--- Instructions to follow ---
Locate the lines of the listing below that hold "computer", then copy each of them.

--- Data section ---
==============================

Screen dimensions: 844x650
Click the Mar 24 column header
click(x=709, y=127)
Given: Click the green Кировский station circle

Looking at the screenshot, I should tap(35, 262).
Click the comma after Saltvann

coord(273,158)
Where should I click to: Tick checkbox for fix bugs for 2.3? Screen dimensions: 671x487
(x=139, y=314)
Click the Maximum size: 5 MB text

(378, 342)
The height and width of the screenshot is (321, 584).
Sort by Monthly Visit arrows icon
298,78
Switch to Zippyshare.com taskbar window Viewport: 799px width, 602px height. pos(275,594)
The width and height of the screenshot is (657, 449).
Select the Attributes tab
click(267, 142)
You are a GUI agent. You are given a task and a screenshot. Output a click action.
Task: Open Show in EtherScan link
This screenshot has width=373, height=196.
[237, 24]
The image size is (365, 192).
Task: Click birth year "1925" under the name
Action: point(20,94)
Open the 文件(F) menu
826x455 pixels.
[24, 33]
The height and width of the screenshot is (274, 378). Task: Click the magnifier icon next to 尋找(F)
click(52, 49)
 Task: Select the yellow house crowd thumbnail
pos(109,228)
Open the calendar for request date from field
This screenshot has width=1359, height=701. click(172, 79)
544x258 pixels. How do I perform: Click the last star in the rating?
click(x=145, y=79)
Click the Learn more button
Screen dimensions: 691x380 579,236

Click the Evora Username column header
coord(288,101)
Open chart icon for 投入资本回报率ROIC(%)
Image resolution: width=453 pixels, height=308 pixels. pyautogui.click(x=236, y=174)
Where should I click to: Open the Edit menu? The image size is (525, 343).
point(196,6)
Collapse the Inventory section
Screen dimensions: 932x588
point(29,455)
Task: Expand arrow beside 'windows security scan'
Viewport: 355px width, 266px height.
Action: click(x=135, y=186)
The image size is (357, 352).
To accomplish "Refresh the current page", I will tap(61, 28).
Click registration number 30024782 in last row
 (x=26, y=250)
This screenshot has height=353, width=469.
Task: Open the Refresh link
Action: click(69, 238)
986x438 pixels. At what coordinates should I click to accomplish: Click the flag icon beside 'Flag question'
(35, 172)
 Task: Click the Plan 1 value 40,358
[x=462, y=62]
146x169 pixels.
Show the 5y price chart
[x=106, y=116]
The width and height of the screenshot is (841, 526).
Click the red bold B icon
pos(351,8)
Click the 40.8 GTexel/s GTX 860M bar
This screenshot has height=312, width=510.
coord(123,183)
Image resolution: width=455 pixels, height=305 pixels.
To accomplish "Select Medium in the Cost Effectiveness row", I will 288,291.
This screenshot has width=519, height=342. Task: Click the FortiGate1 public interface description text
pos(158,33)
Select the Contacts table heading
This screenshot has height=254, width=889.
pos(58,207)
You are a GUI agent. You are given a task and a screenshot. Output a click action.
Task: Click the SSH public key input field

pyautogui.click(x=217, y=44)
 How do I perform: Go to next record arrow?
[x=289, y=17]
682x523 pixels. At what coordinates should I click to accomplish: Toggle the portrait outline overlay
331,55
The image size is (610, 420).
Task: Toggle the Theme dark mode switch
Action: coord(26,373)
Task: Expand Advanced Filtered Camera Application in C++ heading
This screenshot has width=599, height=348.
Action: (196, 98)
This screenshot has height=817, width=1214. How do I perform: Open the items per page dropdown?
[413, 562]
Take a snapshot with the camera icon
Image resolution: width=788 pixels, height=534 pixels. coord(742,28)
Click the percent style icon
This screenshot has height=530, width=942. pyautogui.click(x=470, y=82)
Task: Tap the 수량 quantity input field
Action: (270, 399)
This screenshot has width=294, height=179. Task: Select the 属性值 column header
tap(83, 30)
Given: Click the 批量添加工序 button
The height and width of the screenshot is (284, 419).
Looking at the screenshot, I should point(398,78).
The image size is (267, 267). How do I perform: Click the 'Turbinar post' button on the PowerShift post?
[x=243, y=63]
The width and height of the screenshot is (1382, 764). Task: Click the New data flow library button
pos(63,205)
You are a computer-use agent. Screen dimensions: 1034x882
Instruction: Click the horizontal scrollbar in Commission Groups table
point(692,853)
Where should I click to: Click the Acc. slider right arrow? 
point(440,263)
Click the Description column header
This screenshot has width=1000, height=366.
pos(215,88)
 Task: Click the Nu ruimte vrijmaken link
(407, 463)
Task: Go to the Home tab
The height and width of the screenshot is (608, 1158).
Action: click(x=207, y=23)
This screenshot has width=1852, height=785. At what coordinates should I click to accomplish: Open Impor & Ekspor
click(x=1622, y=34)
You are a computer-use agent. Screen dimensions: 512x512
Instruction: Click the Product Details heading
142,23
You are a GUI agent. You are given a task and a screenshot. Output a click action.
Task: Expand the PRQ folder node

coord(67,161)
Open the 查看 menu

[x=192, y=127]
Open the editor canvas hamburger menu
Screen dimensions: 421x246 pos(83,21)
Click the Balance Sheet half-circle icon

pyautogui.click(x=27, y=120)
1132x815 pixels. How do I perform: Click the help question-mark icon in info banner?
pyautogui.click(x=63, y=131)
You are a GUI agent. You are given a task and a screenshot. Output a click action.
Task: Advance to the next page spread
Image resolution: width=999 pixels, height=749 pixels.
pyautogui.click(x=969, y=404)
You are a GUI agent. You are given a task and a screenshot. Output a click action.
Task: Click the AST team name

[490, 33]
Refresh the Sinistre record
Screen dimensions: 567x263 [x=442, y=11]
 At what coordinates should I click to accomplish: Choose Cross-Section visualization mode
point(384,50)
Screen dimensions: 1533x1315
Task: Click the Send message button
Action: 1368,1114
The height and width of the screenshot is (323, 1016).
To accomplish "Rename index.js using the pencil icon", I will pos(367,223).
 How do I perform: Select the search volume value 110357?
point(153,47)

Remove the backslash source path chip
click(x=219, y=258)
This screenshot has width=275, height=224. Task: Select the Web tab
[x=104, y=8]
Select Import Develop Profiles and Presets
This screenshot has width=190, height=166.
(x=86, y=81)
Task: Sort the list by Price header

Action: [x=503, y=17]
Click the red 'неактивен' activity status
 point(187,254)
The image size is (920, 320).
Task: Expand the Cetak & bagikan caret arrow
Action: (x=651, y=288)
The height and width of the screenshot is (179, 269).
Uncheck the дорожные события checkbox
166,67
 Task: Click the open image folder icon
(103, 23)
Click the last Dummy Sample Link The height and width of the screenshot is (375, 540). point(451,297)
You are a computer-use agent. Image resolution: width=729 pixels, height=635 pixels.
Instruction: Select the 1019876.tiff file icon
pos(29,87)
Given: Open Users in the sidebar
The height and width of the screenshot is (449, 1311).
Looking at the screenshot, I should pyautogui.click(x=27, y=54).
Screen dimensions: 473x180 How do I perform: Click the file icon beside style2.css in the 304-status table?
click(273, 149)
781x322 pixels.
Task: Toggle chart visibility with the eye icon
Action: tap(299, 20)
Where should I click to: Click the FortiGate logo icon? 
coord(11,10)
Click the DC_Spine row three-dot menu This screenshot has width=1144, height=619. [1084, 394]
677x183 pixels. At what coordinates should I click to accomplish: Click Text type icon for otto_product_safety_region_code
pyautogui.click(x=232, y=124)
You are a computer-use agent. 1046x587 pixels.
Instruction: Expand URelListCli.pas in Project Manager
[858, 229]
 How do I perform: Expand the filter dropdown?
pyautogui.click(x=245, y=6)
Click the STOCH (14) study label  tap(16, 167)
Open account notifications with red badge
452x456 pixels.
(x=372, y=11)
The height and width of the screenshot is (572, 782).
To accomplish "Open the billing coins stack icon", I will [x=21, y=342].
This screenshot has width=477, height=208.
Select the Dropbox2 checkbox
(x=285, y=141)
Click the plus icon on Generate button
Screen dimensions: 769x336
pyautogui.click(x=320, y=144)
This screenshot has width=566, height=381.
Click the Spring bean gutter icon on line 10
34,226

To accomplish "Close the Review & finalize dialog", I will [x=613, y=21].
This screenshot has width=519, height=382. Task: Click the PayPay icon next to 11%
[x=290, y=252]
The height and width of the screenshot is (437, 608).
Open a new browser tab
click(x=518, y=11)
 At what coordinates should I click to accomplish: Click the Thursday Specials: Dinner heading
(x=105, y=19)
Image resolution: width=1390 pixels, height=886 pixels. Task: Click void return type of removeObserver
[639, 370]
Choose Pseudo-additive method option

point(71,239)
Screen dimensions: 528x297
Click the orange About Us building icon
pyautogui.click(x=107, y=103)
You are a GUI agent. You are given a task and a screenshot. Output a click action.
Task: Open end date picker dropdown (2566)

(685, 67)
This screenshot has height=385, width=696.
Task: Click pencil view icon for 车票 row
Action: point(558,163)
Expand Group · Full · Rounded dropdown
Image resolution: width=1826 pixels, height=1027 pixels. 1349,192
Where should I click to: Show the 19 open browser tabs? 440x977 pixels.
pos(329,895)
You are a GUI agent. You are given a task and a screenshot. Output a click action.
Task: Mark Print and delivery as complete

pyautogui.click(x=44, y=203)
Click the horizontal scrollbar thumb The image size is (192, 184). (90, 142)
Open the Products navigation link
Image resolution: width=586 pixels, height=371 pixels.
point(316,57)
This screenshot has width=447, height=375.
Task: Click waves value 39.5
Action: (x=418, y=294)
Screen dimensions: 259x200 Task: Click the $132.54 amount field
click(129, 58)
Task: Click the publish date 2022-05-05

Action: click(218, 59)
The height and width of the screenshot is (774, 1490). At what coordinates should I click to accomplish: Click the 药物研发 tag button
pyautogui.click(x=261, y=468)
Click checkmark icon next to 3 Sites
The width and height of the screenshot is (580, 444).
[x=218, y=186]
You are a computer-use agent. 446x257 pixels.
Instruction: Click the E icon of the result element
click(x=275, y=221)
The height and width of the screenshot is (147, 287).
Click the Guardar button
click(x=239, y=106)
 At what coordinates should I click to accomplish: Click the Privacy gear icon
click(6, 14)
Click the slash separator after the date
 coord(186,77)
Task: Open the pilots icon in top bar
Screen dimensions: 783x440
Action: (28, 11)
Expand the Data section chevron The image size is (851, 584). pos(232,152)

==============================

--- Answer area ---
You are a computer-use agent. Screen dimensions: 1034x882
You are a computer-use agent. Screen dimensions: 512x512
You are a computer-use agent. Image resolution: width=729 pixels, height=635 pixels.
You are a computer-use agent. 1046x587 pixels.
You are a computer-use agent. 446x257 pixels.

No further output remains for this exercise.